The Power of Herbs & Spices in Cooking

by Catherine Haug, April 4, 2011

You probably already use a few herbs and spices when you cook or bake. Most kitchens have at least a few of these, and many of us grow some herbs in our gardens. But there are a plethora of herbs and spices available that provide not only wonderful flavors, but also health benefits as well.

Check out this informative article on Mercola’s website: Healing Herbs, and How to Use Them in Your Cooking. He discusses:

  • An interesting scientific study using a combination of cloves, cinnamon, oregano, rosemary, ginger, black pepper, paprika and garlic powder, a list that most of us have in our kitchens;
  • Immune boosting herbs & spices;
  • Those that boost mental health and/or reduce anxiety;
  • Turmeric (a potent cancer fighter, but also has many other health benefits);
  • Cinnamon (for diabetics, to improve insulin sensitivity and lower blood sugar).

A note about cinnamon:

I have been using cinnamon in my morning smoothie for about 15 years, but was disappointed that it did not lower my fasting insulin levels. Then I learned there are two types of cinnamon:

  • True cinnamon, AKA Ceylon (or Sri Lanka) Cinnamon (Cinnamomum verum or Cinnamomum zeylanicum)
  • Aromatic cinnamon, AKA cassia (Cinnamomum cassia or Cinnamomun aromaticaum)

Only true (Ceylon) cinnamon provides the benefits for diabetics. Unfortunately, the type of cinnamon sold in grocery stores (even in bulk) is the other type, cassia, which may be toxic at levels used by diabetics, and does not provide the same benefit.

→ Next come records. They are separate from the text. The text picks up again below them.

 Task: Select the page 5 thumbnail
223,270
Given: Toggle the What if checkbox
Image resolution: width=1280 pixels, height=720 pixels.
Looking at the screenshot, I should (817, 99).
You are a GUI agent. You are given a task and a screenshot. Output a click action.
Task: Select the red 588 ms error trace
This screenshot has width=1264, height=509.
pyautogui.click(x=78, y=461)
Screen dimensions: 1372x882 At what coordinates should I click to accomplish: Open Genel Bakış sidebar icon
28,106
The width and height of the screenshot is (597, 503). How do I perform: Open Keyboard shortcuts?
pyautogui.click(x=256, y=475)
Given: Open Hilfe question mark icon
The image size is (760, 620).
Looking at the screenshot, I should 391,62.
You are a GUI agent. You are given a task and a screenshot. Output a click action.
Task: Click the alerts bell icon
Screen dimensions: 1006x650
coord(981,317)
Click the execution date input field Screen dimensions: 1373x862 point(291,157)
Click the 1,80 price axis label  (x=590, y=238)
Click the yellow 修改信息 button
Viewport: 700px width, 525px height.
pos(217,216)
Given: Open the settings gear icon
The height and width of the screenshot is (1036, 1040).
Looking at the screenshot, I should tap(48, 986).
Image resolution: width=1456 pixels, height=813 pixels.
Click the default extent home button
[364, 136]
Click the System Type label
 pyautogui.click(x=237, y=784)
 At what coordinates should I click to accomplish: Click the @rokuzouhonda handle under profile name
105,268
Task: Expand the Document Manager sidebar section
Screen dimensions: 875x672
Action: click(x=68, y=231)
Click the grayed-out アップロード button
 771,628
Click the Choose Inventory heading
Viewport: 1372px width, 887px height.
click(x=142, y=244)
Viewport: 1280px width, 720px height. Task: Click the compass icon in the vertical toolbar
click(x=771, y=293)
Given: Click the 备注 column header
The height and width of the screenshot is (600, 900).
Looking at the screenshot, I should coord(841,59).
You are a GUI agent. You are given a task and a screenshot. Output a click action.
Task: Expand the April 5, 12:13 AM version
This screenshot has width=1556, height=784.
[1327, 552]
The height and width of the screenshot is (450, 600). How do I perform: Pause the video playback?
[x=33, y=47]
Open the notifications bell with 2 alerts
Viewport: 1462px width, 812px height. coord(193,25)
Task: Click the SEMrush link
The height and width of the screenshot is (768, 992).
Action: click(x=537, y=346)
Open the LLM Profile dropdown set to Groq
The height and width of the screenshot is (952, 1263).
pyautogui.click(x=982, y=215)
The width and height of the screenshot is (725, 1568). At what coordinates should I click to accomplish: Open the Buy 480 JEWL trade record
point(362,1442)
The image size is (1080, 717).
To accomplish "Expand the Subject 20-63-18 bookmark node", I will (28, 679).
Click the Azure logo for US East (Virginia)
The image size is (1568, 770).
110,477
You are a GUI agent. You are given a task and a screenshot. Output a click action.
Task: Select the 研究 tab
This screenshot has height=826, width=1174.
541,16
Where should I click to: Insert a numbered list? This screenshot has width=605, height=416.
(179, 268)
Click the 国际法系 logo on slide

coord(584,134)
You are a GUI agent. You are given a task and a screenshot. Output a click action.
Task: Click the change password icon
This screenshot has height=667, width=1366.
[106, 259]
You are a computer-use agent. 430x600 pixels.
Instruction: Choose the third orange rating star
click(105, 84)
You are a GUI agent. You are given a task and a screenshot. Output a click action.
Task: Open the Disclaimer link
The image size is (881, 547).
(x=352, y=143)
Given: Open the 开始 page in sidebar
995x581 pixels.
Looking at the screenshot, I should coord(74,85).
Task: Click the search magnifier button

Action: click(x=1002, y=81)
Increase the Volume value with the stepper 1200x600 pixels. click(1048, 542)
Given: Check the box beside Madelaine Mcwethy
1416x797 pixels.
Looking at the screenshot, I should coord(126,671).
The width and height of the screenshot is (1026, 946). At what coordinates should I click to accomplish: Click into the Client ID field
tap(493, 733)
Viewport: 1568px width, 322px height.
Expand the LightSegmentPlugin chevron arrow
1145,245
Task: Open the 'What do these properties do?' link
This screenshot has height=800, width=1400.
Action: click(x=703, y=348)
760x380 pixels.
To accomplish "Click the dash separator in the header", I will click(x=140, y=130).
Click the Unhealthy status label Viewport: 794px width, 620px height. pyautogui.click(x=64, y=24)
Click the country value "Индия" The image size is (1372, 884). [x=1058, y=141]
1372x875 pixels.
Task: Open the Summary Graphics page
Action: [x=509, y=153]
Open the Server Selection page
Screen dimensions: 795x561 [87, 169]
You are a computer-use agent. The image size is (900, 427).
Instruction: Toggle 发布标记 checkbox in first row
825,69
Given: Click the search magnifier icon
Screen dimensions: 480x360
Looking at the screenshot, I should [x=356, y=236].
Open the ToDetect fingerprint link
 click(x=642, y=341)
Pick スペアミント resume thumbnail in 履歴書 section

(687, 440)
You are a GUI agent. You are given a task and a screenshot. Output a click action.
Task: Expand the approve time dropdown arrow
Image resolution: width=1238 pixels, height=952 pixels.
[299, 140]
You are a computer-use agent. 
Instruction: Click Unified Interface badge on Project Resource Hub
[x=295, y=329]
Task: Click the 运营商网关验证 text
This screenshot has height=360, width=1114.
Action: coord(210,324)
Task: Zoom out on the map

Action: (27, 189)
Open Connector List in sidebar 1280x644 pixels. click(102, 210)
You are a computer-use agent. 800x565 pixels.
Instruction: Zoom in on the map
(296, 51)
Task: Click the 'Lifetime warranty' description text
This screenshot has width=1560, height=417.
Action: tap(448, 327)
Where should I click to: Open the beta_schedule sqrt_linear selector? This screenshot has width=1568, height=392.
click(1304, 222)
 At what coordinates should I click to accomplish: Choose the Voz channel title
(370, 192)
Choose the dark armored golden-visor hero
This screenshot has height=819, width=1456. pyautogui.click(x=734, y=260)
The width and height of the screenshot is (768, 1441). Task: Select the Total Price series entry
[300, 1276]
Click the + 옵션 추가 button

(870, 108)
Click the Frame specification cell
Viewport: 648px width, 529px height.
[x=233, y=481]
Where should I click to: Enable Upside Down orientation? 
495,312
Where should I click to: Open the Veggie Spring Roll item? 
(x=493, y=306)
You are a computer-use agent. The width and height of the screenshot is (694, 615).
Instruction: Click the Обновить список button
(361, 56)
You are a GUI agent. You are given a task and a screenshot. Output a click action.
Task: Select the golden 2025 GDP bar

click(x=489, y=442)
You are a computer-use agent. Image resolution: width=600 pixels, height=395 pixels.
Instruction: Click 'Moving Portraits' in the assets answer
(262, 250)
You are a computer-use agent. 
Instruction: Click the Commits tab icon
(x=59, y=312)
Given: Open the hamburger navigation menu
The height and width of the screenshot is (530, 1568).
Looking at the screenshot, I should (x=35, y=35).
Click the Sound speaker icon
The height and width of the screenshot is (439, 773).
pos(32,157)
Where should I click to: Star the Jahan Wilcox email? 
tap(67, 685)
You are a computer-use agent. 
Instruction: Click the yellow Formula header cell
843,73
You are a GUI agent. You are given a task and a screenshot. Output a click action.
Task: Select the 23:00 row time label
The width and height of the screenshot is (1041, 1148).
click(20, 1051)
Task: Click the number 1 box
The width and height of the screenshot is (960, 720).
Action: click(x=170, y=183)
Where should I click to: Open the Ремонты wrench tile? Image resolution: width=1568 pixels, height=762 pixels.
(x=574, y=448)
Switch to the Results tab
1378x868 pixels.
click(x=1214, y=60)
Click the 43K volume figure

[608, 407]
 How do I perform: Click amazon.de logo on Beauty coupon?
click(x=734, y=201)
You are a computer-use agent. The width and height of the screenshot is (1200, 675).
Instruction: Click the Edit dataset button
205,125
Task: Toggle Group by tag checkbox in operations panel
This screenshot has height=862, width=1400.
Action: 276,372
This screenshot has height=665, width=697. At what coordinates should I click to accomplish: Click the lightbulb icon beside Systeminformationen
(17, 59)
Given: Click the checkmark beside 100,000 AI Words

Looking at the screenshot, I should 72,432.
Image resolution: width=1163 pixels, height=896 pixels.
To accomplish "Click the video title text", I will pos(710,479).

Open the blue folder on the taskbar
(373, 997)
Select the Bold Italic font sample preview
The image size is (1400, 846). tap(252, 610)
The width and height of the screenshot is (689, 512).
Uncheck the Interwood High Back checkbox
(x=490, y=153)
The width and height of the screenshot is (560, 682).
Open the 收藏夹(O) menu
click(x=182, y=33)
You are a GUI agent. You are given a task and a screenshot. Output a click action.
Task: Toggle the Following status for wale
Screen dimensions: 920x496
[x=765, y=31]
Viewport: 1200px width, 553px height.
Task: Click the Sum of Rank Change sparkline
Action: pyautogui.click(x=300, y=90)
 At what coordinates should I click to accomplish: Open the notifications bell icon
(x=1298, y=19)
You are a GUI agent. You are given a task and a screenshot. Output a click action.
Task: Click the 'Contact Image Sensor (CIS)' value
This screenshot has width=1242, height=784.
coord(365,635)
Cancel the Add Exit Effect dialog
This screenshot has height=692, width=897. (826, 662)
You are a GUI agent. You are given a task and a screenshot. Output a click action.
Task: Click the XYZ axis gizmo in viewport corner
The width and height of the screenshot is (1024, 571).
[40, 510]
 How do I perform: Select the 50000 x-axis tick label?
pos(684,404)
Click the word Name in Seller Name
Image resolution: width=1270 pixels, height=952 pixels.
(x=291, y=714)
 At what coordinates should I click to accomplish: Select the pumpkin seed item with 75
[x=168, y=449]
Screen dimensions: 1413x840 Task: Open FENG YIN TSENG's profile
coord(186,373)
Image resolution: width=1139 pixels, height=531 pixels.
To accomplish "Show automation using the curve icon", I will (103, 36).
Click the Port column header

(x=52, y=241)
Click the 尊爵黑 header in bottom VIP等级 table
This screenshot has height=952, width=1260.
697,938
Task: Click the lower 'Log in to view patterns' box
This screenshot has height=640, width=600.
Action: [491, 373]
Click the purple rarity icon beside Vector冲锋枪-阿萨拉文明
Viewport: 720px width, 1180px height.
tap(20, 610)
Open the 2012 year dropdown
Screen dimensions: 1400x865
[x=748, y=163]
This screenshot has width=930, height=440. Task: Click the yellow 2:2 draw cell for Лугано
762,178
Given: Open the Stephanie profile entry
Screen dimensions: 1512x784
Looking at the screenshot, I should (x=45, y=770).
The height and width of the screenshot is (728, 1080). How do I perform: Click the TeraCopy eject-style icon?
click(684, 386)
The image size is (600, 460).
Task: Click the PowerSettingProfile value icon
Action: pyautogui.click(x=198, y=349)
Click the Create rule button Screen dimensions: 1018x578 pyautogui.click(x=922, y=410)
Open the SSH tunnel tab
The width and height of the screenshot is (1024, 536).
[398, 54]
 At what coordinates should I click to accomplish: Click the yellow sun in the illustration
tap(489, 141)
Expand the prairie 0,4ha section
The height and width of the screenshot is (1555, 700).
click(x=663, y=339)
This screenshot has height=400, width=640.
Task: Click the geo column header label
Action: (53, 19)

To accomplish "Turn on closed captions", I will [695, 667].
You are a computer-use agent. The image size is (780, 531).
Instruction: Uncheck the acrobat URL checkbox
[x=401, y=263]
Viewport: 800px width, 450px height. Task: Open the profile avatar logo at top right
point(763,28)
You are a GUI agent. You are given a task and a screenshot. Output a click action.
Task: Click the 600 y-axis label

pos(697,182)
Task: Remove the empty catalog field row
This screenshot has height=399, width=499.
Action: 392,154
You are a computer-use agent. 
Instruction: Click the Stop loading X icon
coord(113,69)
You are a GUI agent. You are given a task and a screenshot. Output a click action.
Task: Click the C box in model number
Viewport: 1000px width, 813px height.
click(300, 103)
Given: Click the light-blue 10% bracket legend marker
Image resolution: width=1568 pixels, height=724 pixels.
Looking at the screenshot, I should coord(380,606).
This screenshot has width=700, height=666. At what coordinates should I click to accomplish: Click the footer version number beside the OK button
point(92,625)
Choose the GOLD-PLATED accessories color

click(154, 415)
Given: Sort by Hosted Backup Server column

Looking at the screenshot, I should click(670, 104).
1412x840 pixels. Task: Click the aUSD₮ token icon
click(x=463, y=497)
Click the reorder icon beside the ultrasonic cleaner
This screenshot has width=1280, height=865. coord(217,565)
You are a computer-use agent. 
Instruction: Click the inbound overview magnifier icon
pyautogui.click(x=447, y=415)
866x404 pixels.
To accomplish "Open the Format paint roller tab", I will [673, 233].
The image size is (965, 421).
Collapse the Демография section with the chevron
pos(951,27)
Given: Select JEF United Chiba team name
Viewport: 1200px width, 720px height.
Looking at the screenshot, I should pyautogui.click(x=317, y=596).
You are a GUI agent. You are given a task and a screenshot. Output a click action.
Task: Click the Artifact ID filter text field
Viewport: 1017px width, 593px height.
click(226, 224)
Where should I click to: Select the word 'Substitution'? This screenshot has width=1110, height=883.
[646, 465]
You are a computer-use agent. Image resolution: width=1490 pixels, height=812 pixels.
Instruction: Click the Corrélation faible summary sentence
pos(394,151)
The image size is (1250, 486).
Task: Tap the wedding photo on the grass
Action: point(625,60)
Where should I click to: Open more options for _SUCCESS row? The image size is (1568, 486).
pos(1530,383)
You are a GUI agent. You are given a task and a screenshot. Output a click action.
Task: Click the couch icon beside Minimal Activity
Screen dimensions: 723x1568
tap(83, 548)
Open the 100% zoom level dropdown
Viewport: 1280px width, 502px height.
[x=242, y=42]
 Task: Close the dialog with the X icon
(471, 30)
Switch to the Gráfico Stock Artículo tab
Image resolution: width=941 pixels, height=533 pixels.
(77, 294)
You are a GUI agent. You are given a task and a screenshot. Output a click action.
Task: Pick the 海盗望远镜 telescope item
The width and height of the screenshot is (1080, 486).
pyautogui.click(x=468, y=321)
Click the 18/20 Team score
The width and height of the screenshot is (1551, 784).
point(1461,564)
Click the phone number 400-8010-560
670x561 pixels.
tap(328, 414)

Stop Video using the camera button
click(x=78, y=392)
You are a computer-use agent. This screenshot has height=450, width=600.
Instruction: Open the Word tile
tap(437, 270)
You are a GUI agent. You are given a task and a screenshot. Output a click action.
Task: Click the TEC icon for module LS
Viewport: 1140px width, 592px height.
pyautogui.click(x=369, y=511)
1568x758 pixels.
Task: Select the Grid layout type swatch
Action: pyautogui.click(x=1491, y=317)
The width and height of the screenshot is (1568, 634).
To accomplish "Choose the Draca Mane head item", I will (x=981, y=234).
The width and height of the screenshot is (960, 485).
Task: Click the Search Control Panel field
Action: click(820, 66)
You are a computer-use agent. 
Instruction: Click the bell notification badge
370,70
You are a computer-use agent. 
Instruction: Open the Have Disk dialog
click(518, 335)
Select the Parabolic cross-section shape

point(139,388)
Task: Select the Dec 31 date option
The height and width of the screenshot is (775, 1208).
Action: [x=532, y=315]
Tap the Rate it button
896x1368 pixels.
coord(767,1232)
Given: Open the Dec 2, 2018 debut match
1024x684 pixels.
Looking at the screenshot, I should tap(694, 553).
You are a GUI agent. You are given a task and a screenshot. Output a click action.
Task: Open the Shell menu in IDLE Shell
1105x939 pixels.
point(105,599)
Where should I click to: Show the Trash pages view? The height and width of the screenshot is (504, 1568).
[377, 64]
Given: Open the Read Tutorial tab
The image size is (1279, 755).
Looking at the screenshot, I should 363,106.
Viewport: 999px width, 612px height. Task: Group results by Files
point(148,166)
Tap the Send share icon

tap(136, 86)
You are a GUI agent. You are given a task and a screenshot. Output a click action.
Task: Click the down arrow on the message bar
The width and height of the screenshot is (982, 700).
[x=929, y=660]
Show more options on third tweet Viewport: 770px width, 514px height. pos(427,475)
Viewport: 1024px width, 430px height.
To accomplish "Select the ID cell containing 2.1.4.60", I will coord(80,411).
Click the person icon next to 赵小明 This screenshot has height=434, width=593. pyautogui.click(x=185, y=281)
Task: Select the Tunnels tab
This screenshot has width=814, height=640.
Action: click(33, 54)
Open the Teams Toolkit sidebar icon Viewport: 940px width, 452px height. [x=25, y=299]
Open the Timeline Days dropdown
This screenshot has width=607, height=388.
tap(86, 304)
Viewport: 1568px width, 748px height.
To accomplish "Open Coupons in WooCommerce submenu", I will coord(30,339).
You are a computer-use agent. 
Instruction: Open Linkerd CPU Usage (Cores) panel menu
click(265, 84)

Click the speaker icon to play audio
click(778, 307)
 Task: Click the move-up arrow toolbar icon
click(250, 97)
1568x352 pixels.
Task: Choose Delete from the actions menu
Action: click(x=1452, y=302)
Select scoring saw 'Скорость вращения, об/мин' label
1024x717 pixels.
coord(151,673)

You can order true cinnamon online; I get mine by special order through Swan Valley Herbs. Once I switched to true cinnamon, I noted that both my fasting insulin and  cholesterol went down, and I have less inflammation! [NOTE: the cholesterol- and blood pressure-lowering effects happen only if you have insulin-sensititvity issues or are type-2 diabetic].

Use between 1/2 – 1 tsp Ceylon cinnamon daily for maximum benefit. 1/2 tsp Ceylon cinnamon provides 5 grams cinnamon. CAUTION: The higher dose should only be used by those with type-2 diabetes. Too much cinnamon if you don’t need it, could be toxic. And NEVER use this high a dose of cassia, as it is definitely toxic.

One tasty way to ingest cinnamon is as a tea with honey (see Healing Herbs, and How to Use Them in Your Cooking, for how to make the tea). Or you can mix it into a protein & fruit smoothie as I do.

Note that I am not a doctor and am not qualified to advise you on your specific health situation.  My intent is merely to raise awareness and express opinion.